Traceback (most recent call last):
  File "/home/volker/workspace/PYTHON2/shacl/sandbox/error2.py", line 3, in <module>
    load_from_source('http://publications.europa.eu/resource/dataset/planned-availability')
  File "/home/volker/workspace/venvs/shacl-WIAd6my0-py3.9/lib/python3.9/site-packages/pyshacl/rdfutil/load.py", line 352, in load_from_source
    target_g.parse(source=cast(IO[bytes], _source), format=rdf_format, publicID=public_id)
  File "/home/volker/workspace/venvs/shacl-WIAd6my0-py3.9/lib/python3.9/site-packages/rdflib/graph.py", line 1330, in parse
    parser.parse(source, self, **args)
  File "/home/volker/workspace/venvs/shacl-WIAd6my0-py3.9/lib/python3.9/site-packages/rdflib/plugins/parsers/rdfxml.py", line 604, in parse
    self._parser.parse(source)
  File "/usr/lib/python3.9/xml/sax/expatreader.py", line 111, in parse
    xmlreader.IncrementalParser.parse(self, source)
  File "/usr/lib/python3.9/xml/sax/xmlreader.py", line 125, in parse
    self.feed(buffer)
  File "/usr/lib/python3.9/xml/sax/expatreader.py", line 221, in feed
    self._err_handler.fatalError(exc)
  File "/usr/lib/python3.9/xml/sax/handler.py", line 38, in fatalError
    raise exception
xml.sax._exceptions.SAXParseException: <unknown>:1:0: syntax error

Process finished with exit code 1

The case of the problem is in load.py : 161

                filename = resp.geturl()
                fp = resp.fp  # type: BufferedIOBase
                source_was_open = False
                source = open_source = fp

Here the filepointer resp.fp of the response is used as source for the parser. This goes well as long as the response is not chunked.

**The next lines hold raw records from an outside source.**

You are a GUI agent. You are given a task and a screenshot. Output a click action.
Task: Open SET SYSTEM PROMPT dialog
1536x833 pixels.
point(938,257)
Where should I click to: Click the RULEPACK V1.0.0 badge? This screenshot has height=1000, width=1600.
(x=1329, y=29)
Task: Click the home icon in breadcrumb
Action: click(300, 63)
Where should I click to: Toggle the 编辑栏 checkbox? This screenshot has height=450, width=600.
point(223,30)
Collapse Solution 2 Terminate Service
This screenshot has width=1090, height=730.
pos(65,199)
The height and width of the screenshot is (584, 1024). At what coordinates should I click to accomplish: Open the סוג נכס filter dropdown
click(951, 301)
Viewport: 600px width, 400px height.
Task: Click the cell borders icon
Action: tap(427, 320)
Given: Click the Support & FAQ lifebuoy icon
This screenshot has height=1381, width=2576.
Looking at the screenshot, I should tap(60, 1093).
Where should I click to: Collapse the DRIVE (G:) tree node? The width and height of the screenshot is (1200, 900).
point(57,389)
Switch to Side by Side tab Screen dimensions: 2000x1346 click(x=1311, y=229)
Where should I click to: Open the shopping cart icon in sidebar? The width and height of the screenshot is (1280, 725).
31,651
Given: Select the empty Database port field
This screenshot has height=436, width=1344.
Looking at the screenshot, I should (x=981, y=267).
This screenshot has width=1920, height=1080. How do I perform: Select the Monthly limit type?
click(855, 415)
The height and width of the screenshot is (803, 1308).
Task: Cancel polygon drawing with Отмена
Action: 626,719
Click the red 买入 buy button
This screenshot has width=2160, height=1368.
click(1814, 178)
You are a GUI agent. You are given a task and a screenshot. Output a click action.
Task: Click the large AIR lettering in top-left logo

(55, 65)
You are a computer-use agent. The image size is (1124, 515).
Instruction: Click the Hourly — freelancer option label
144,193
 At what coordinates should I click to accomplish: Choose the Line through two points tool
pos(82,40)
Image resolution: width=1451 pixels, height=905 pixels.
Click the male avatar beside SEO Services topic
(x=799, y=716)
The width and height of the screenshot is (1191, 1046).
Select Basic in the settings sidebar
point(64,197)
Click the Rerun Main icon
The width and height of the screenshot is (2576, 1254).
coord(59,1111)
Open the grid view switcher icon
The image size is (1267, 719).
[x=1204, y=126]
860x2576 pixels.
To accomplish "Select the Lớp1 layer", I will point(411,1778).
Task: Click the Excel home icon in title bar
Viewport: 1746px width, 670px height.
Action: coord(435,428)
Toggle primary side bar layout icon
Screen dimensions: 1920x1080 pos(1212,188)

If the response is chunked there is a difference between

resp.read(20) b'<rdf:RDF\n xmlns:r'

and

resp.fp.read(20) b'3ae7\r\n<rdf:RDF\n x'

This is due to the fact that fp is the low level filepointer, which has to be used differently with chunking. b'3ae7\r \n' is position of the next chunk.

Patching load.py : 161 to

fp = resp solves the problem for this case.

But this code is complex and maybe some other use cases do need the use of the filepointer.

Cheers,

Volker

ashleysommer commented 1 year ago

Thank you. This is indeed a bug, I never tested this code with chunked HTTP responses. I will incorporate this fix into the next version of PySHACL.

ashleysommer commented 1 year ago

Hi @volkerjaenisch The latest v0.21.0 release of PySHACL is finally released, that contains a fix for this issue. Sorry for such a long delay on this fix.